January 19, 2016, by Tony Hong

Education and Ideology: Paving the Way for Cosmopolitan Nationalism

By Dr Tracey Fallon,

Assistant Professor,

School of Contemporary Chinese Studies at UNNC.

According to news reports in December 2015, the governments of Beijing and Shanghai moved to restrict international programmes at high school level.[1] These preparatory foundation programmes provide a pathway to university study abroad without necessity for the intensive gaokao entrance exam. The programmes are required to include some key elements of the Chinese curriculum within its programmes but the international teaching staff and international curriculum are offering an alternative to Chinese state education. While some commentators explain this move as an attempt to halt the numbers of those who leave China for university study abroad, the more likely explanationlies in the suggestion that the government is making it more difficult for alternatives to the national curriculum. This would mean that more students undergo state education prior to any study abroad. State education is a main channel for engendering national belonging and provides exposure to state narratives of the nation through curriculum content.

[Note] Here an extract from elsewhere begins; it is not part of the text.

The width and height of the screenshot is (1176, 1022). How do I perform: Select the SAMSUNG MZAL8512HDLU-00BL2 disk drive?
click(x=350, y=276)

Scholars have noted that globally sophisticated Chinese students studying overseas retain strong national attachment to the nation-state despite their physical removal from the PRC’s institutions and territory. In the 2008 travels of the Olympic torch Chinese students across the world turned out in protest against perceived media bias and in order to “protect” the torch from Tibetan and human rights protestors. These “cosmopolitan nationalists” demonstrate a type of popular nationalism in which the state is not directly organising their involvement but in which the worldly students inhabit the subject-positions of the state despite their physical position outside it.[2]

The experience in 2008 of the Chinese students jumping to the defence of national pride shows that the state has little to fear with large numbers of students going abroad for study and much to be gained in terms of skilled workforce and China’s youthful global presence. The issue for the state is not one of restricting opportunities for study abroad but to produce and maintain attachment to the nation-state earlier on.  Curtailing the international programmes within China as an alternative to state education can be understood as one way that the Party-state continues to maintain the moral and national “spirit” in all citizens including its cosmopolitan elites. Engendering nationalism through education remains a vital way of accommodating China’s global connections and managing tacit support of the status quo amongst its globe-trotting students.


[1] Chen T.P., 2015. “China Curbs Elite Education Programmes” Wall Street Journal. 20th December. Available from: <http://www.wsj.com/articles/china-curbs-elite-education-programs-1450665387> [17 January 2016]

[2] Nyiri, P., Zhang, J. and Varrall, M., 2010.China’s Cosmopolitan Nationalists:” Heroes” and” Traitors” of the 2008 Olympics. The China Journal, pp.25-55.